* [WORK TASK]: Records follow. Pull out every line that contains "agent".

* [GIVEN RECORDS]:
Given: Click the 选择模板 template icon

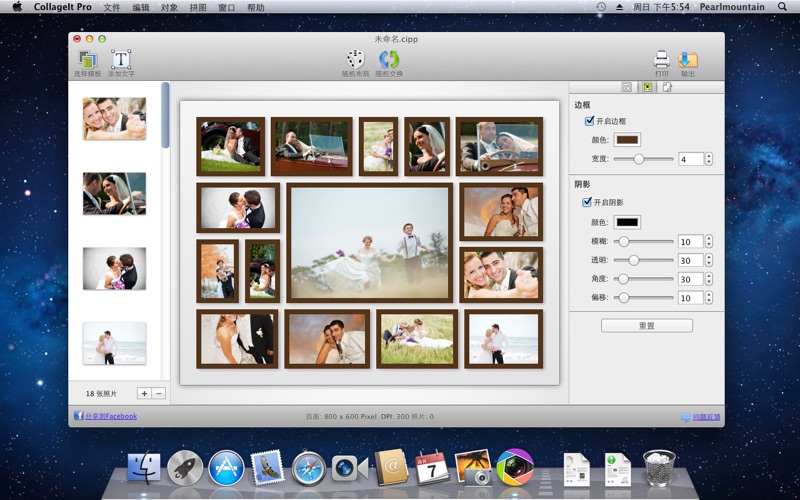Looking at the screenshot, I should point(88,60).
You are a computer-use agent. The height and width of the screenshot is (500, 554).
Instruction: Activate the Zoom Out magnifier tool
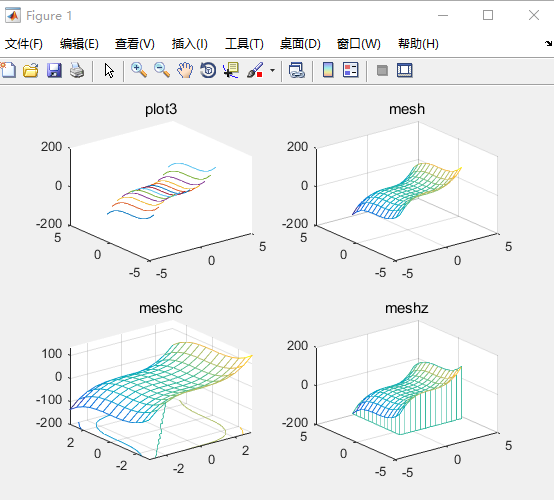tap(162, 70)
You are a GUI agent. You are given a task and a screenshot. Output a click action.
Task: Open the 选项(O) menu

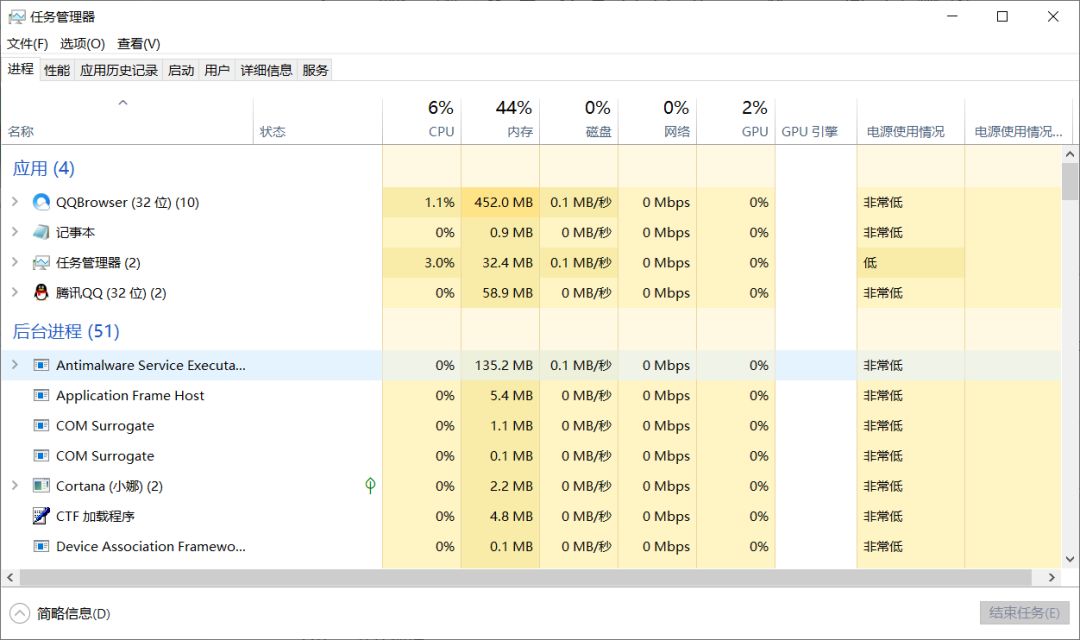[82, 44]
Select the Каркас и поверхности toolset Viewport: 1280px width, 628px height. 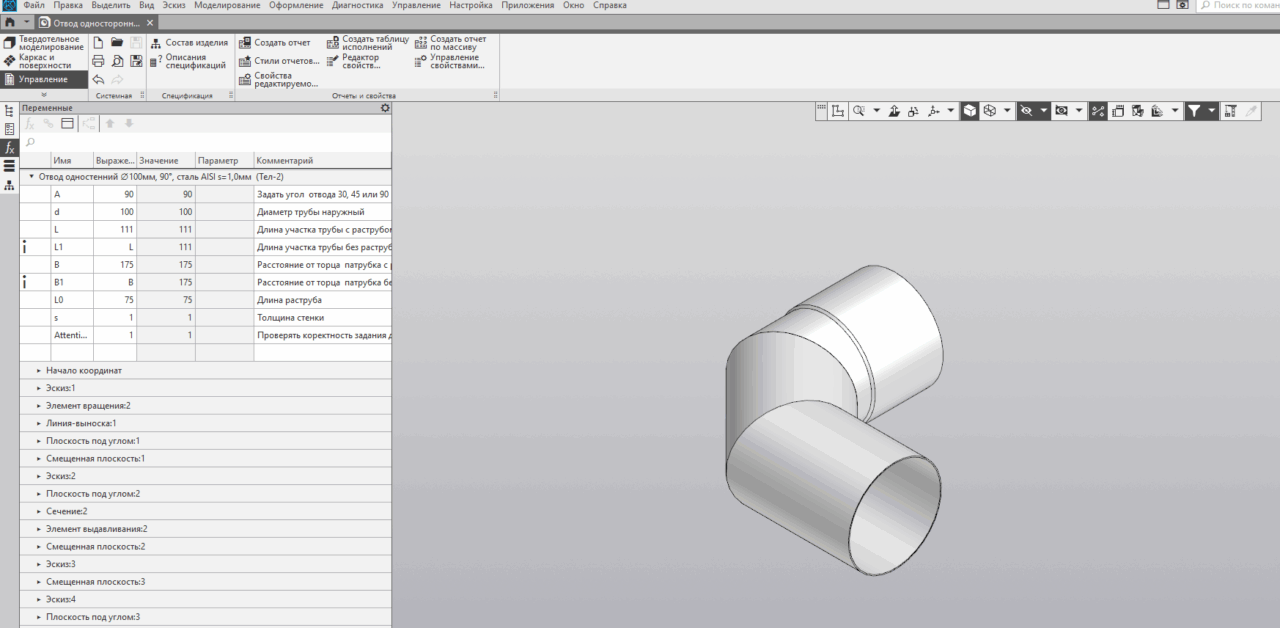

* * *

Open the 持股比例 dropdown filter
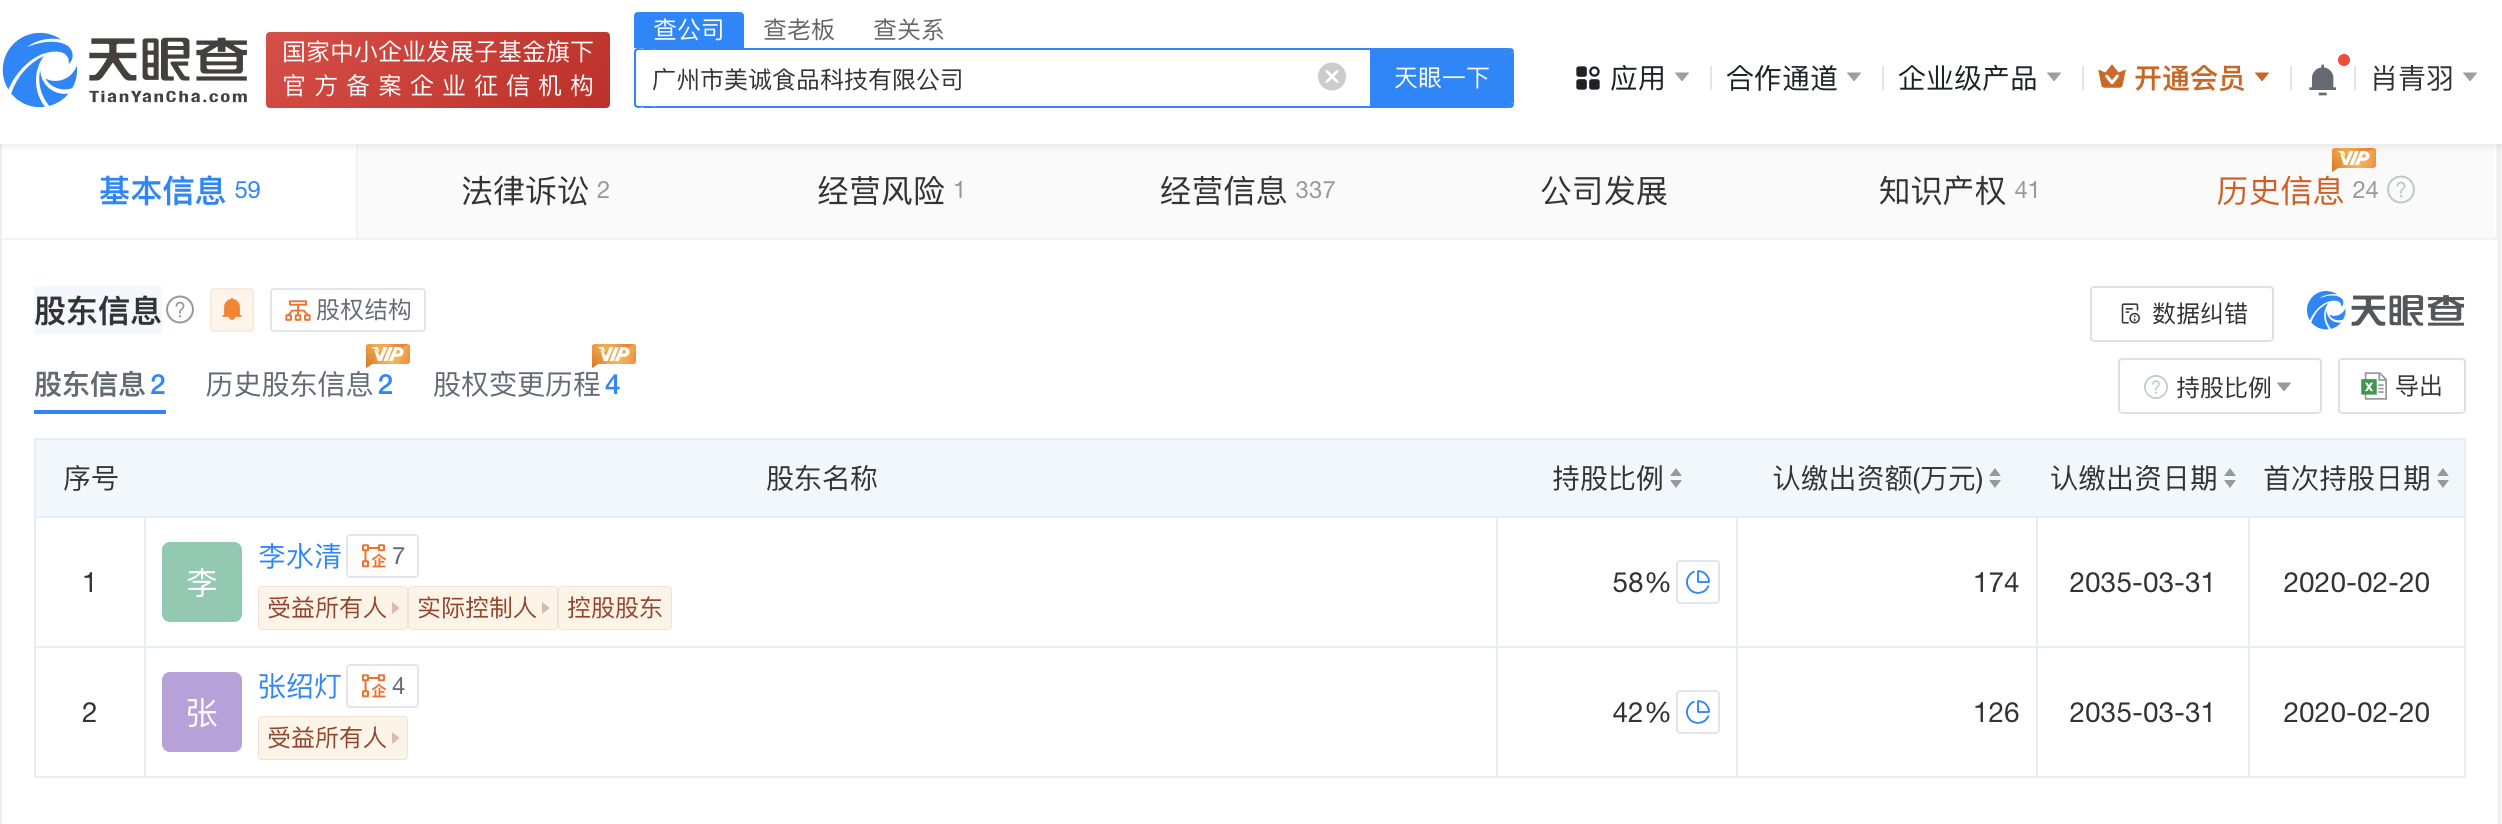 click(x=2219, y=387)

--

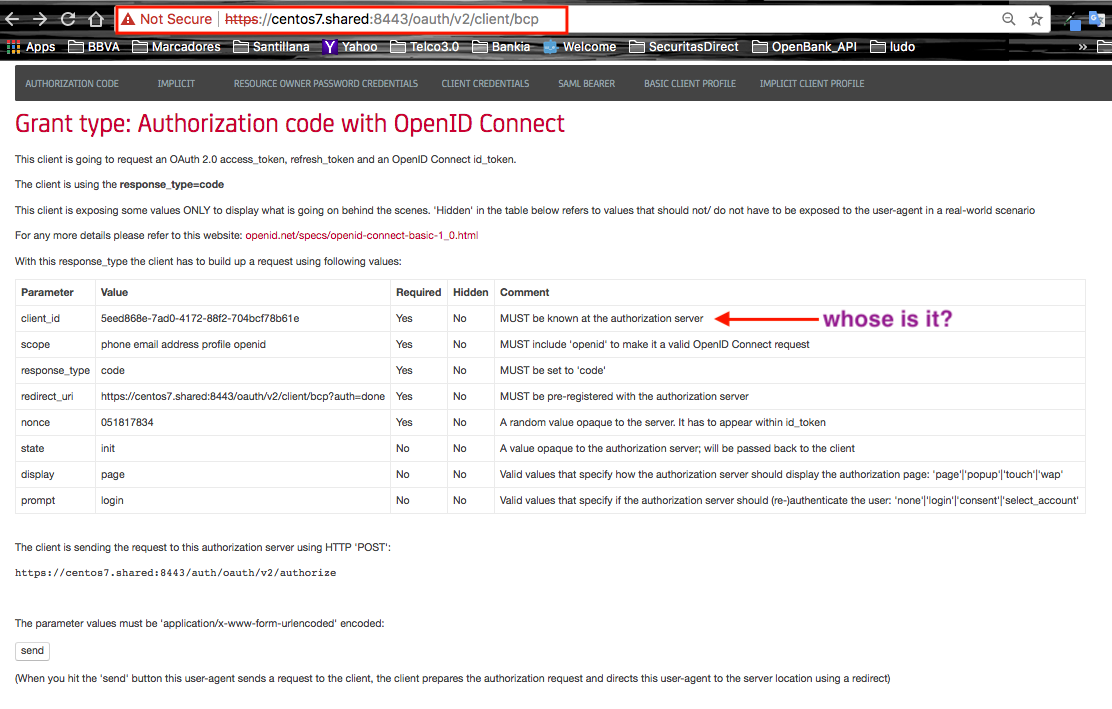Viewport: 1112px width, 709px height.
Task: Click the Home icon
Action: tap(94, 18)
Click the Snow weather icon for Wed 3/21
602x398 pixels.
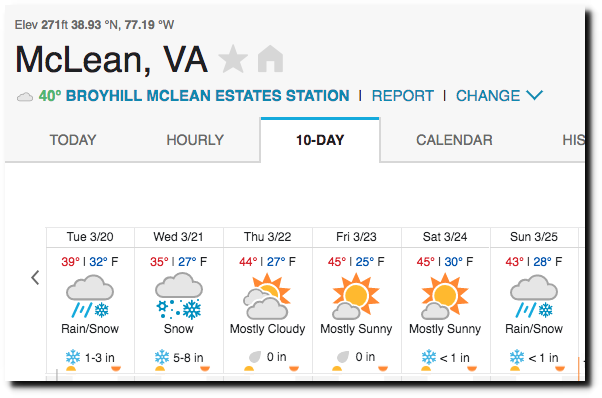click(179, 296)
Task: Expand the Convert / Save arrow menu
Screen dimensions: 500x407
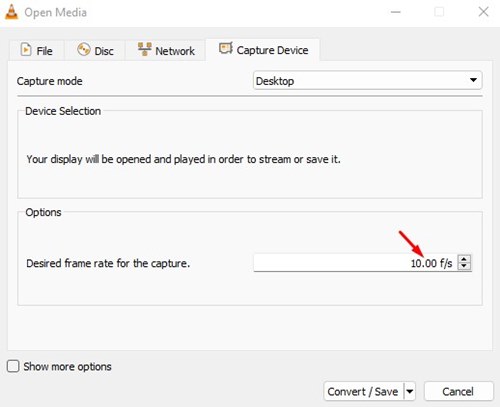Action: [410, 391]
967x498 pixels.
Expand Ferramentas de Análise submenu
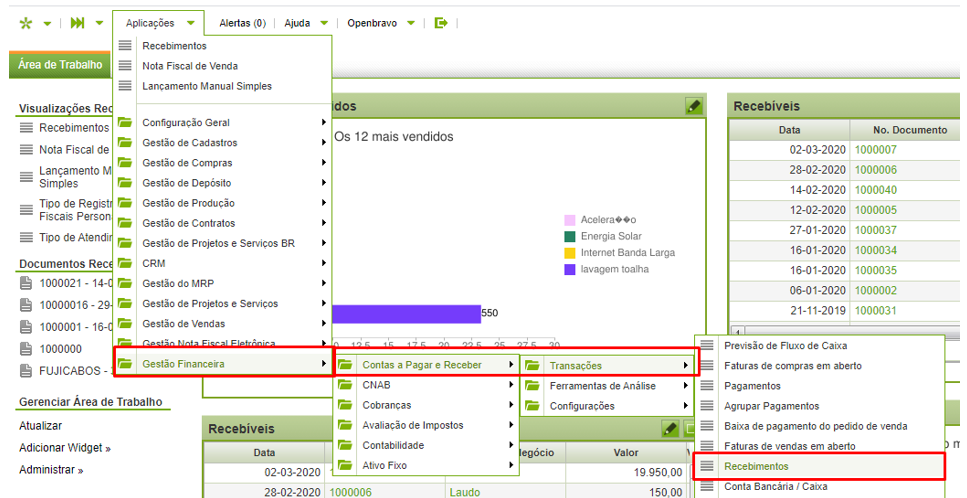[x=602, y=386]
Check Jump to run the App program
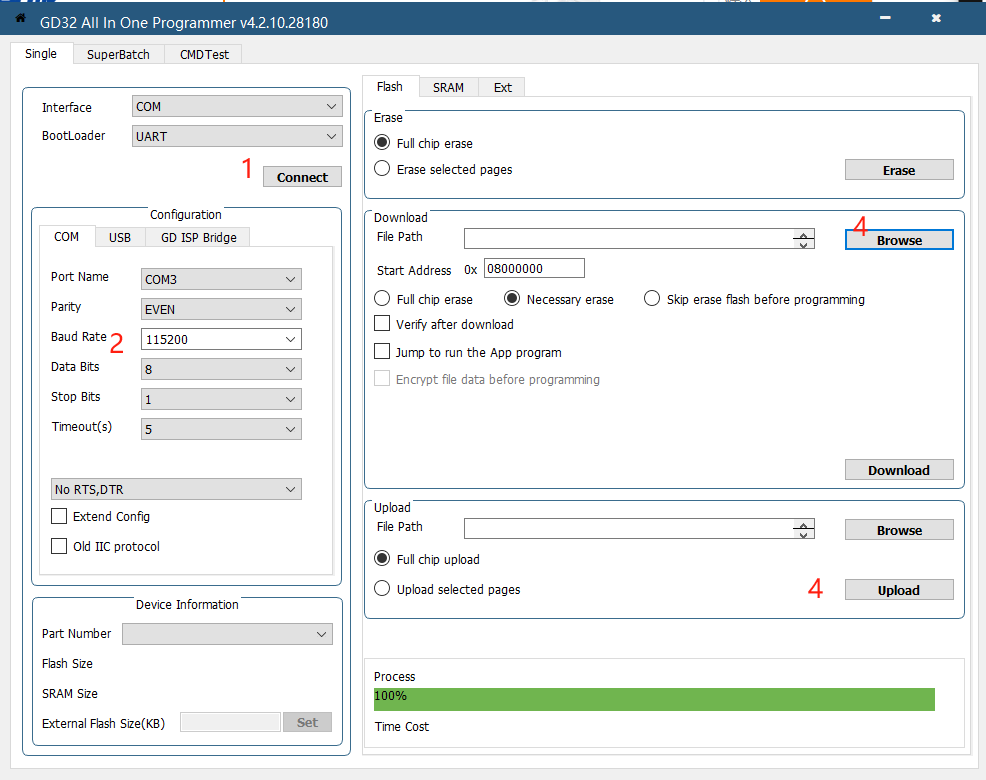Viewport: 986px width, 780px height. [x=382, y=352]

* [EXERCISE ANSWER]:
You are a computer-use agent. The height and width of the screenshot is (500, 554).
You are a GUI agent. You are given a task and a screenshot. Output a click action.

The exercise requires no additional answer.